_What to do_
The number of lines holding the string "computer" is all that is wanted; count them in the records below.

_Entries supplied_
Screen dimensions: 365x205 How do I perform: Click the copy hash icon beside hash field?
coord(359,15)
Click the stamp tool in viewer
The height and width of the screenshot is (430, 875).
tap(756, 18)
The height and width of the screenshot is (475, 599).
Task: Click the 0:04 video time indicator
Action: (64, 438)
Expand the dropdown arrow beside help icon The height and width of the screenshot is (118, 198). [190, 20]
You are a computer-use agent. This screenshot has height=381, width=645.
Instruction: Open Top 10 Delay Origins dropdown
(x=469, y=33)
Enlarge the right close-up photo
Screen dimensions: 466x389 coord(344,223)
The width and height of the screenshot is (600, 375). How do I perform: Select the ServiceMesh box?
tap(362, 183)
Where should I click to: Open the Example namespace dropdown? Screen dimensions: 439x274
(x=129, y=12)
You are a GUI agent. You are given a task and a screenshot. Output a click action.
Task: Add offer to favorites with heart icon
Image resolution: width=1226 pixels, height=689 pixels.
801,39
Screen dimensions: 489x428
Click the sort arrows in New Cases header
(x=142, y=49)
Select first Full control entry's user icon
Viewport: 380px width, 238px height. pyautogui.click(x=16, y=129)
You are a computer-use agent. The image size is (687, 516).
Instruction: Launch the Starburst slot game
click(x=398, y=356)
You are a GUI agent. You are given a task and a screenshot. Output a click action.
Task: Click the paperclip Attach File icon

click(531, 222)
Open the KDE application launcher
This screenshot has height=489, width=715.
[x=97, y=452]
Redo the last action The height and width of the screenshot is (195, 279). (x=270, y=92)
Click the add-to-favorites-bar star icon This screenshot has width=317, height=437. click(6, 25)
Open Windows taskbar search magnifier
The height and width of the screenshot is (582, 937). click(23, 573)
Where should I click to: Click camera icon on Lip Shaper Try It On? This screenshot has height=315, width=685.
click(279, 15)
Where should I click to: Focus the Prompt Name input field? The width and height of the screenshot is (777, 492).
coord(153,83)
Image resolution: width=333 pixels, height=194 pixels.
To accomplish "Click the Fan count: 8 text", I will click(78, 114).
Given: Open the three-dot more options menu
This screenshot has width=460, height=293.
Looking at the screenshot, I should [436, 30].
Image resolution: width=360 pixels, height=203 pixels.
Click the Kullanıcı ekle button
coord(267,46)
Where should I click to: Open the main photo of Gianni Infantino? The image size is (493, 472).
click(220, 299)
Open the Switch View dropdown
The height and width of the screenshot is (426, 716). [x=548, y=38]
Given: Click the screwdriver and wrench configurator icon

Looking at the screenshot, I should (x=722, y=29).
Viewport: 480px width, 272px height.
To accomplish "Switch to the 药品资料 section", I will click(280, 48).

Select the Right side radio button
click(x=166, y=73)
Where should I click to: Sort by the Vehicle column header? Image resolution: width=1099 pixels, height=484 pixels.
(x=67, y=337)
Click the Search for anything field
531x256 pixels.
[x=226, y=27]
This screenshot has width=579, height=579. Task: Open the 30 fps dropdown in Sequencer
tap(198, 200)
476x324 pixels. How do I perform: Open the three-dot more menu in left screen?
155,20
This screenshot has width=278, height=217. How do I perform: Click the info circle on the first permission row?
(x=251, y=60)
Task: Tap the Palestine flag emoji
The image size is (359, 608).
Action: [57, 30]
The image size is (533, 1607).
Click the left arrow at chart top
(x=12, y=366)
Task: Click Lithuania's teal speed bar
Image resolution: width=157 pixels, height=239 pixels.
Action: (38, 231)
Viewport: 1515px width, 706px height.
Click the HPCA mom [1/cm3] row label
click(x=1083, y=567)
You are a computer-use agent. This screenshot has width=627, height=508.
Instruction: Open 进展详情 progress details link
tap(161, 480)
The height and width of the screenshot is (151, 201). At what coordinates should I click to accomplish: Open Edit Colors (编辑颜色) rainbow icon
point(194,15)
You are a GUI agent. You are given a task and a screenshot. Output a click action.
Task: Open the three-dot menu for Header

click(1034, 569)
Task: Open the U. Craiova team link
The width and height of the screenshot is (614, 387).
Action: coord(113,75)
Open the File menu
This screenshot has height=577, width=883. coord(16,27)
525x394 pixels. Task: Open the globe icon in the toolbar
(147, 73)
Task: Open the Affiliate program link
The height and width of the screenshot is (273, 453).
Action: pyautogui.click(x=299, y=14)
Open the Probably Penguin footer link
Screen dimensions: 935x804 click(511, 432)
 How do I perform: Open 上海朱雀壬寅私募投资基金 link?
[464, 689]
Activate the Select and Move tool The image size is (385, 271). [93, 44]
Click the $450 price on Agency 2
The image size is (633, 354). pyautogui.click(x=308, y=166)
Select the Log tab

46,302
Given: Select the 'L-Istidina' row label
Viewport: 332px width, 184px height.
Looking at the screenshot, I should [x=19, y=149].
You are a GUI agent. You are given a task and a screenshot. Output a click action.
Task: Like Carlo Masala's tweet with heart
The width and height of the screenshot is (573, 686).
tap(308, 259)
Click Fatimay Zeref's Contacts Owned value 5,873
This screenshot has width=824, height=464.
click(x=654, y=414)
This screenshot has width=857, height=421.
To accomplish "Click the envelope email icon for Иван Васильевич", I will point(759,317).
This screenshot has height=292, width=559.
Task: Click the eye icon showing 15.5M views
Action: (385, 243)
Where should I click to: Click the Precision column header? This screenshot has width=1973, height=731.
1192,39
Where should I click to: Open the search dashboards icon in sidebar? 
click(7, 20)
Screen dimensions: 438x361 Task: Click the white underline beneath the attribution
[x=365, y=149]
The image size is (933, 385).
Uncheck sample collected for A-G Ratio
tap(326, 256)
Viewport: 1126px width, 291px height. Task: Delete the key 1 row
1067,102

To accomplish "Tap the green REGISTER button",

_Solution to this exercise_
3